YARGITAY KARARI
DAİRE : 19. Hukuk Dairesi
ESAS NO : 2013/17267
KARAR NO : 2014/3619
KARAR TARİHİ : 24.02.2014
MAHKEMESİ : İstanbul Anadolu 1. Asliye Ticaret Mahkemesi
TARİHİ : 30/05/2012
NUMARASI : 2009/165-2012/548
Taraflar arasındaki alacak davasının yapılan yargılaması sonunda ilamda yazılı nedenlerden dolayı davanın kısmen kabulüne, kısmen reddine yönelik olarak verilen hükmün süresi içinde taraf vekillerince temyiz edilmesi üzerine dosya incelendi, gereği konuşulup düşünüldü.
– K A R A R –
Dava, ticari satım ilişkisinden kaynaklanan asıl alacağın ferisi olan bakiye faiz alacağının tahsili istemine ilişkindir.
Davalılar vekili; davanın reddini savunmuştur.

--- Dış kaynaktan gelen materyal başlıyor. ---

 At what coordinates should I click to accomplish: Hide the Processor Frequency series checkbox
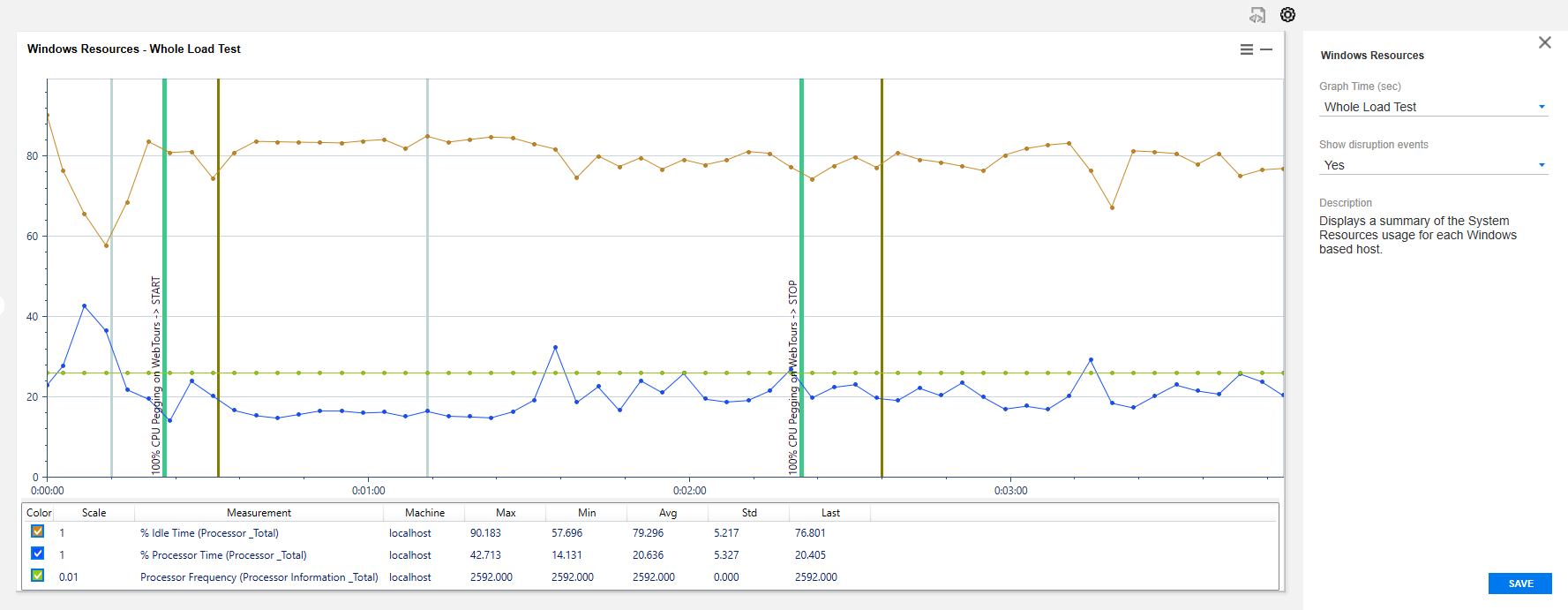click(37, 576)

Mahkemece yapılan yargılamada toplanan delillere ve bilirkişi raporuna göre; taraflar arasında 16.05.2002 tarihli icra sözleşmesiyle faiz oranının yıllık %10 olarak kararlaştırıldığı, yıllık %10 oranındaki faiz talebinin yer aldığı ve tebliği sonrasında içeriği kabul edilen ödeme emrinin daha sonra, döviz alacağının Türk Lirası karşılığının ödeme emrinde gösterilmemesi nedeniyle şikayet yoluyla iptal edildiği, ancak alacağın Türk Lirası karşılığının gösterilmesi zorunluluğunun borçlunun bireysel menfaati bakımından değil, takibin işleyişindeki kamu menfaatinden doğduğu, bu nedenle iptalin koruma amacı kapsamında iptal edilen ödeme emrinin içeriğine ilişkin kabul beyanının iptal sonrası etkisiz hale geldiğini kabul etme imkanı olmadığı, 31.12.2002 takip tarihi ile ikinci ödeme emirlerinin tebliğ tarihi olan 31.01.2005 tarihi arasında kalan 750 günlük hesaplama dışı kalmış bu döneme ait faiz hesabı yapılması gerektiği, ancak ikinci ödeme emrine yönelik borçluların itirazına alacaklı tarafça kayıtsız kalınmasıyla bu sözleşmenin zımnen sona erdiği, bu yüzden, ikinci ödeme emrinin tebliği sonrası dönemde uygulanan yıllık % 3.5’lik oran yıllık %10 oran arasındaki farkı davacının talep edemeyeceği, kabul edilen dönem arasında geçen 750 günlük faiz alacağının 33.128,72.-Euro olduğu, davacının talebini Euro’nun dava tarihindeki efektif alış kuru üzerinden talep ettiği ve taleple bağlı kalınarak yapılan hesaplamada alacağın dava tarihindeki TL karşılığı olan 71.405,64.-TL olduğu gerekçesiyle davanın kısmen kabulü ile 71,405.64.-TL alacağın davalılardan tahsili ile davacıya verilmesine, fazlaya ilişkin istemin reddine karar verilmiş, hüküm taraf vekillerince temyiz edilmiştir.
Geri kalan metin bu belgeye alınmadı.